Comment by oneplane

Comment by oneplane 8 hours ago

0 replies

As I wrote in my reply, I don't have "sources".

Pure decode excluding any other requirements is probably pretty low, but running a decoder isn't all you need. There's network, display, storage and RAM so your OS can run etc. There will probably be plenty of variation (brightness, environment, how you get your stream in since a 5G modem is probably going to be different energy-wise compared to WiFi or Ethernet), and if you have something like a decoder in the CPU or in the GPU and if that GPU is separate, more PCIe involvement etc. But we can still estimate:

Hardware decoding (1080p video): ~5–15 W for the CPU/GPU

Overall system power usage (screen, memory, etc.): ~25–45 W for a typical laptop.

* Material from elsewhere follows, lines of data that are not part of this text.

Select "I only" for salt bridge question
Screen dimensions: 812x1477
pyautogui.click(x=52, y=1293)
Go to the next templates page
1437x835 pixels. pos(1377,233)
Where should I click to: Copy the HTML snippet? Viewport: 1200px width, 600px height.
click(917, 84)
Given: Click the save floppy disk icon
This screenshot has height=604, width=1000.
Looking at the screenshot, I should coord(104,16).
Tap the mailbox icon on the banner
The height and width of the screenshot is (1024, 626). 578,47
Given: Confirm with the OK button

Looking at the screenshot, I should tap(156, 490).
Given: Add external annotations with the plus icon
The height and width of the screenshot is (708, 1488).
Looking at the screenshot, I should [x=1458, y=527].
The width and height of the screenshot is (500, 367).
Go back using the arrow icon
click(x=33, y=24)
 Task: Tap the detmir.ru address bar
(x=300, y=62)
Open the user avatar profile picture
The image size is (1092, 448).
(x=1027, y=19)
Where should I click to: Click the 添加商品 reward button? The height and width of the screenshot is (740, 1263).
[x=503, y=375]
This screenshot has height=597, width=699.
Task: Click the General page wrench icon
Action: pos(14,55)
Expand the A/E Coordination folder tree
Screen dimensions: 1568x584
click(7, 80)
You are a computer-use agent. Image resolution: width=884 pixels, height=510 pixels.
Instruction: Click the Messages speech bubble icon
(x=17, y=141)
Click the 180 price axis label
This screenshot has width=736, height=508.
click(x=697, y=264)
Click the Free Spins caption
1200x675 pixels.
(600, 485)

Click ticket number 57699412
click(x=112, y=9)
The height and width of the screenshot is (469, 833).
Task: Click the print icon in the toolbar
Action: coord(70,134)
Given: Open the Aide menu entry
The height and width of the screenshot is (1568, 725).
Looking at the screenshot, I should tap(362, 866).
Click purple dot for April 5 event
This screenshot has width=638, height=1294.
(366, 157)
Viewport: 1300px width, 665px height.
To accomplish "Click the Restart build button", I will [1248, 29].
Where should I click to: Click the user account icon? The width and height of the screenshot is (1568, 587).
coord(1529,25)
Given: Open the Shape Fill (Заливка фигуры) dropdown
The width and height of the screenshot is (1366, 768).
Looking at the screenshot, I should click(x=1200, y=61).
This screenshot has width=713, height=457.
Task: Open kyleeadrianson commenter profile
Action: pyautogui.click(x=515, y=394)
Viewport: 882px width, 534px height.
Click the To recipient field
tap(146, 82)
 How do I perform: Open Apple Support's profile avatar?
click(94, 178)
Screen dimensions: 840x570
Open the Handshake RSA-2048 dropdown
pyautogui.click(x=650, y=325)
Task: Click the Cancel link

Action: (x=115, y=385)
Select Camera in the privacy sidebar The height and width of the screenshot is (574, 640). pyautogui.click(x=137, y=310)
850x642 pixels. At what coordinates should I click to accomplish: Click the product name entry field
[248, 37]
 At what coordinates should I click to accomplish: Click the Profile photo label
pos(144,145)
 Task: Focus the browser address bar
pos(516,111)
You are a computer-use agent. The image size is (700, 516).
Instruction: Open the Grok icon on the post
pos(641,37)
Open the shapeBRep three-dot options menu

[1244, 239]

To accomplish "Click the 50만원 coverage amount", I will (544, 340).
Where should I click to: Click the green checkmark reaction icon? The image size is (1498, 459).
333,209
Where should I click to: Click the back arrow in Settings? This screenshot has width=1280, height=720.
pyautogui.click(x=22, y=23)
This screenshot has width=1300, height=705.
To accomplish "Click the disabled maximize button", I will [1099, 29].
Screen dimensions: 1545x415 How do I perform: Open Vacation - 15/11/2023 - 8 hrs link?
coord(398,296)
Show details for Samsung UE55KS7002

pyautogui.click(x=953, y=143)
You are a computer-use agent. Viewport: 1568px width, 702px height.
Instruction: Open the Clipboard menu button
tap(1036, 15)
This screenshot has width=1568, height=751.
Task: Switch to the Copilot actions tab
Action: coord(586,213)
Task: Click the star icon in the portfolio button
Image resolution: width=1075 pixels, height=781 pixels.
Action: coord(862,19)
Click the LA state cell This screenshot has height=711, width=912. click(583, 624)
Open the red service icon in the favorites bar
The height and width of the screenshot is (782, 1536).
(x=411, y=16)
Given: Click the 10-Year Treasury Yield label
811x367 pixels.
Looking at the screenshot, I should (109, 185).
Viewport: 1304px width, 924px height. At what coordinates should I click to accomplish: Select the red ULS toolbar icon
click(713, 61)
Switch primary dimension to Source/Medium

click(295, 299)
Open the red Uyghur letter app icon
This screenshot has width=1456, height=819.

Duration (30 minutes): If we assume an average of 35 W total system power, the energy consumption is:

Energy = 35W × 0.5h ours = 17.5 Wh

We can do a similar one for inference, also recognising you'll have variations either way:

CPU inference: ~50 W. GPU inference: ~80 W. Overall system power usage: ~70–120 W for a typical laptop during LLM inference.

Duration (30 minutes): Assuming an average of 100 W total system power:

Energy = 100W × 0.5 hours = 50Wh

We could pretend that our own laptop is very good at some of these tasks, but we're not taking about the best possible outcome, we're talking about the fact that there is a difference between decoding a video stream and doing LLM inference, and the fact that that difference is big enough to make someone's point that video streaming is somehow 'worse' or 'as bad as' LLM usage moot. Because it's not. LLM training and LLM inference eats way more energy.

Edit: looking at some random search engine results, you get a bunch of reddit posts with screenshots from people asking where the power consumption goes on their locally running LLM inferencing: https://www.reddit.com/r/LocalLLaMA/comments/17vr3uu/what_ex...

It seems their local usage hovers around 100W. Other similar posts hover around the same, but it seems to be throttle based as other machines with faster chips also throttle around the same power target while delivering better performance. Most local models use a quantised model which is less resource-hungry, the cloud-hosted models tend to use much larger (and thus more hungry models).

Edit2: looking at some real-world optimised decoding measurements, it appears you can decode VP9 and H.265 on 1 year old hardware below 200mW. So not even 1W. That would mean LLM inferencing is orders of magnitude more power hungry than video decoding. Either way: LLM power usage > Video Decode power usage, so the article trying to put them in the same boat is nonsense.